Толпа собравшихся не ожидала такого коварного вопроса, никто не рассчитывал, что столь эрудированный человек станет спрашивать вполне очевидные вещи. Наступила пауза, давшая возможность Анатолию Эдуардовичу прийти в себя.

— Народ состоит из людей, — торжественно сообщил он безмолвствовавшей публике. — Стало быть, цель каждого честного политика — забота о благе народа, то есть человека. Тут надо вспомнить, кто мы. — Олеандров, как сказал бы поэт, сверкнул очами. — Русский народ, а значит, и человек, как я уже говорил, — лучшая составляющая часть нордической цивилизации, и потому только в России, я повторяю, только в России, в недрах самого могучего сына матери-земли…

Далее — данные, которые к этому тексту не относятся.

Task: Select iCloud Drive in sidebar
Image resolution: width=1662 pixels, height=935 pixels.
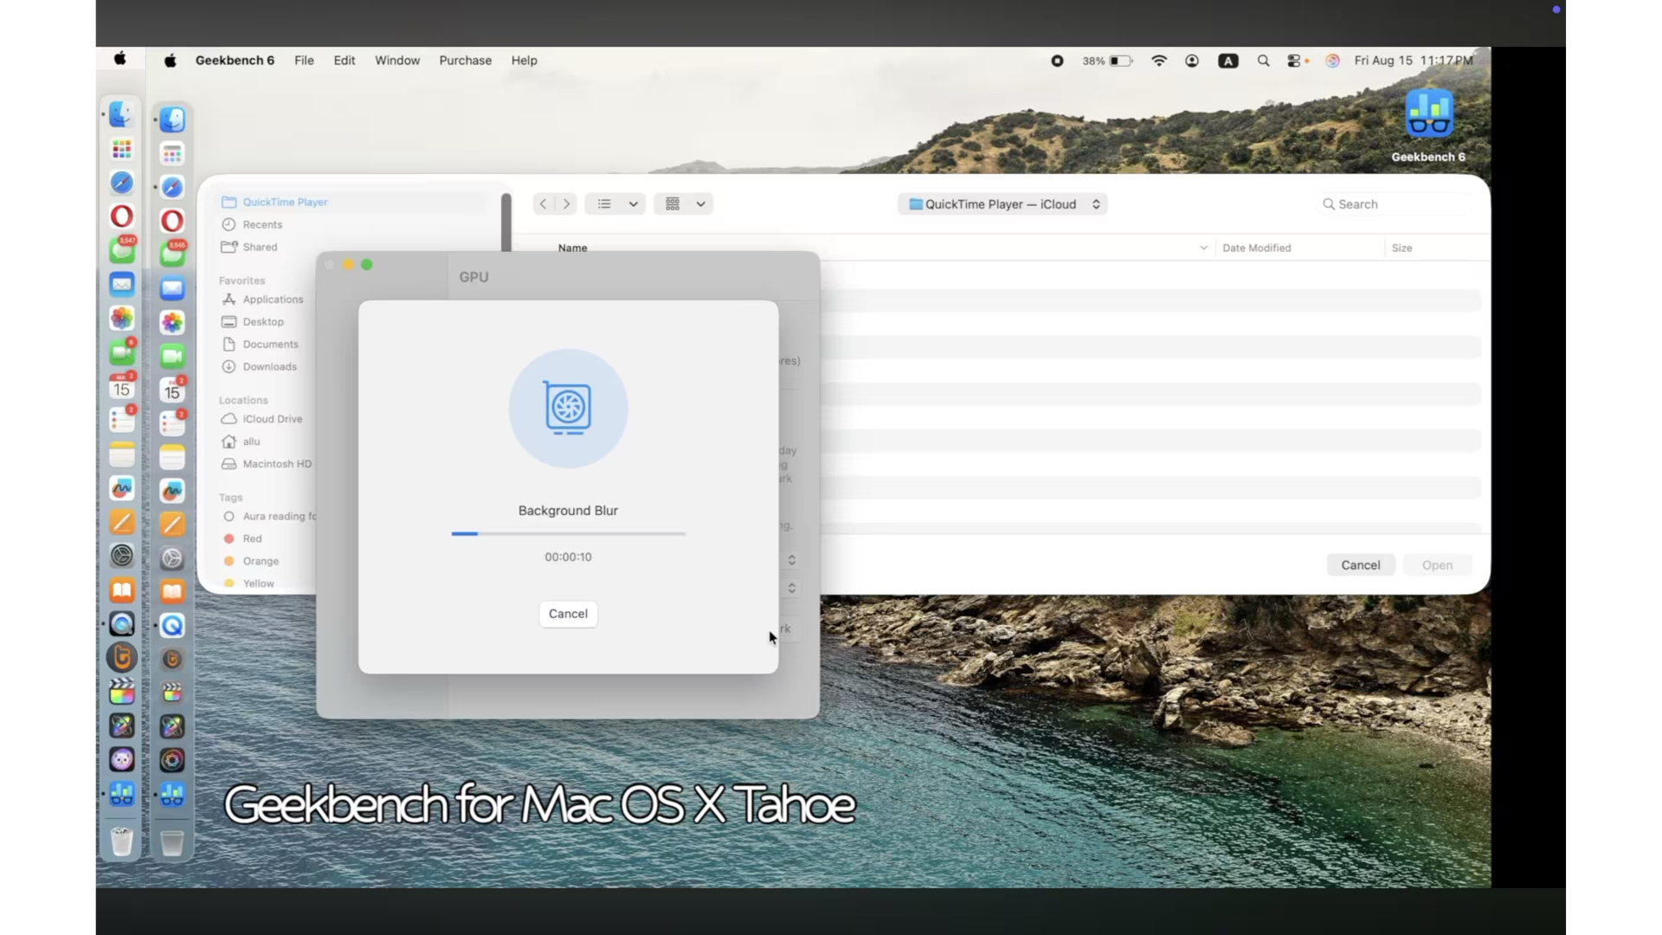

«Что он говорит? — вытаращил глаза Богданов, привыкший вследствие общения с профессором Стародумцевым обращать внимание на речь, как свою, так и окружающих. — Что там в недрах сына?..»

Олеандров был в ударе:

— …может появиться новый человек, сверхчеловек! — Произнося сложное слово с особым нажимом на его первую половину, Анатолий Эдуардович плотоядно улыбнулся и, указуя перстом в толпу, закончил мысль: — Сверх-че-ло-век! Им может оказаться любой из вас! Да, таково мое глубочайшее внутреннее и… внешнее убеждение.

Эта тирада привела толпу в восторг, но более других восхитила все же Богданова, который не мог не оценить изящества русского языка борца за русский народ. Решив, что с него достаточно, и вспомнив о делах, Валентин отправился к машине.

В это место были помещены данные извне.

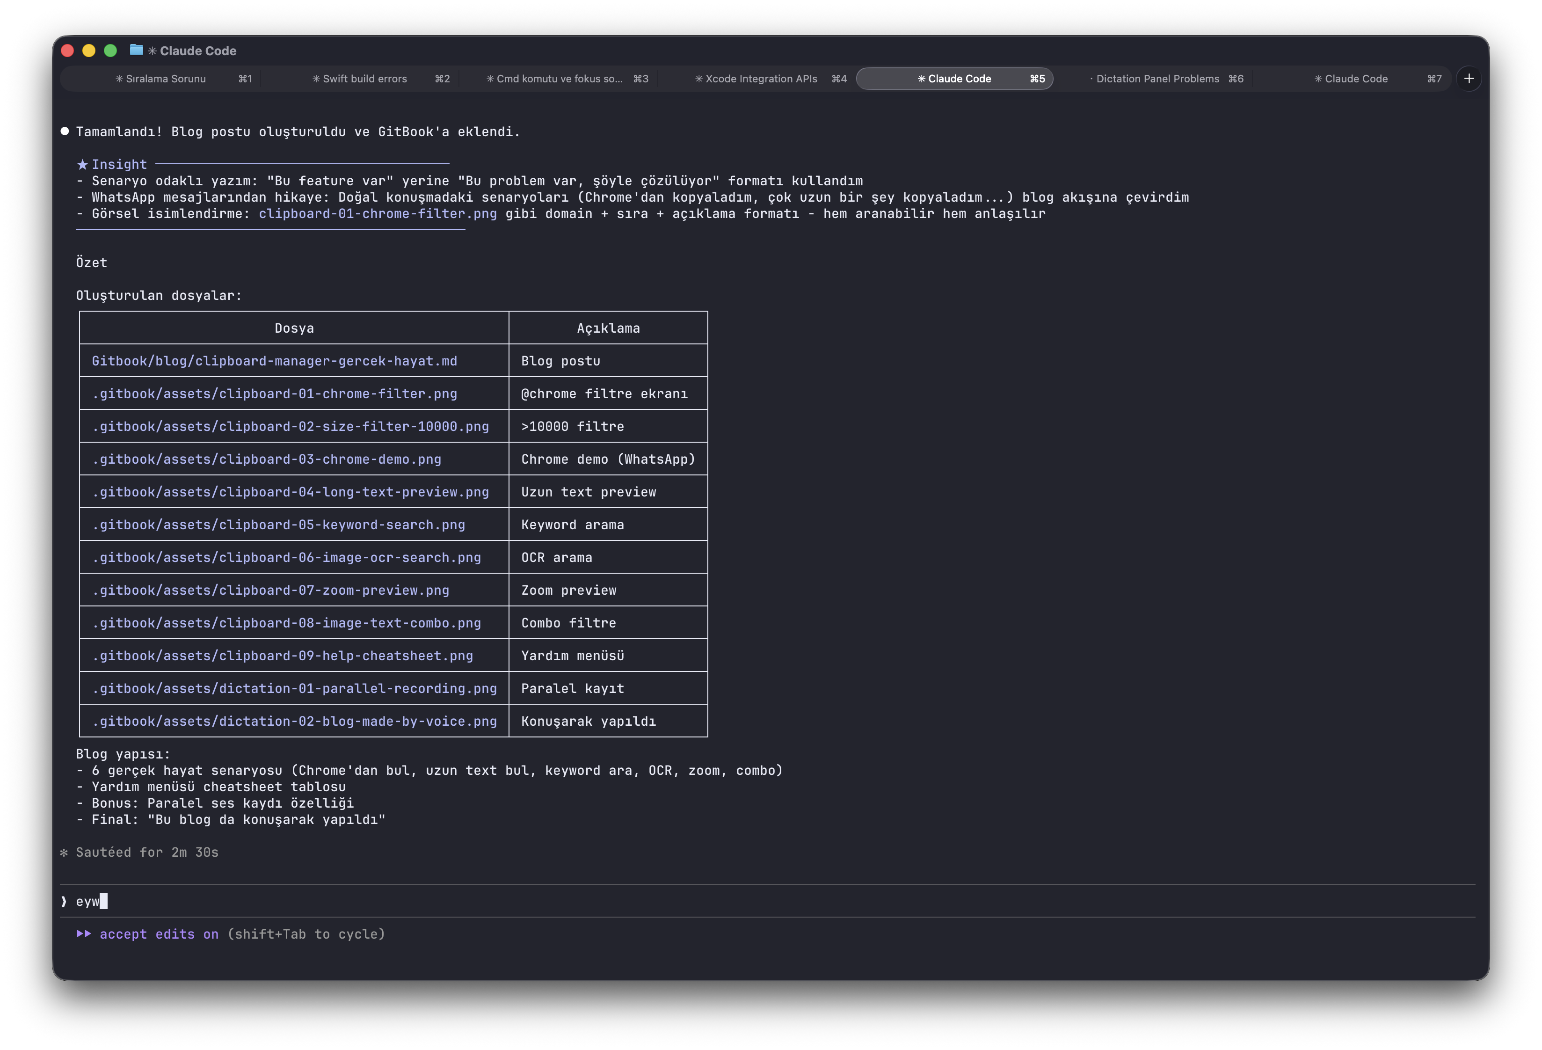Open clipboard-manager-gercek-hayat.md file link

pos(274,361)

Майору надо было попасть в здание на Лубянской площади, где работал капитан Лукьянов, оказывавший Валентину немалую помощь. На сей раз, взиду новых знакомств, сделанных за последние дни, у Богданова накопилось к товарищу немало вопросов.

Погруженного в глубокие думы Валентина ожидало некое неприятное препятствие — возле «семерки» стоял сержант-гаишник.

«Счастье, что машина не попалась на глаза ликвидаторам… Тьфу, мать их! Эвакуаторам! — подумал Богданов. — Надо было дураку слушать шизофреника Олеандрова!»

Милиционер с выражением глубокой задумчивости на лице обошел несколько раз вокруг непрезентабельных «жигулей», проверил права, доверенность, заглянул в техпаспорт, внимательно изучил содержание раз-ворота удостоверения сотрудника ФСБ, которое Валентин сохранил на память о любимой организации. Сержант слишком уж долго вертел в руках комитетскую «ксиву», точно ожидая, что у водителя сдадут нервы и он расколется, сознавшись в том, что никакой он не майор, никакой не сотрудник ФСБ, а шпион по фамилии Гадюкин, но, в конце концов, вернул документ, бросив лаконичное:

— Ладно, поезжайте, но больше не нарушайте.

— Да я на минутку тут притормозил, просто на митинге задержался, — как бы извиняясь, проговорил майор.

Сержант посмотрел на Богданова с нескрываемым удивлением:

— О каком митинге вы говорите?

— Как? — опешил Богданов. — Вон там, у памятника.

Милиционер повернул голову, но с того места, где они стояли, увидеть собравшихся возможным не представлялось.

— Там не может быть никого, — сказал он решительно. — Мы бы знали.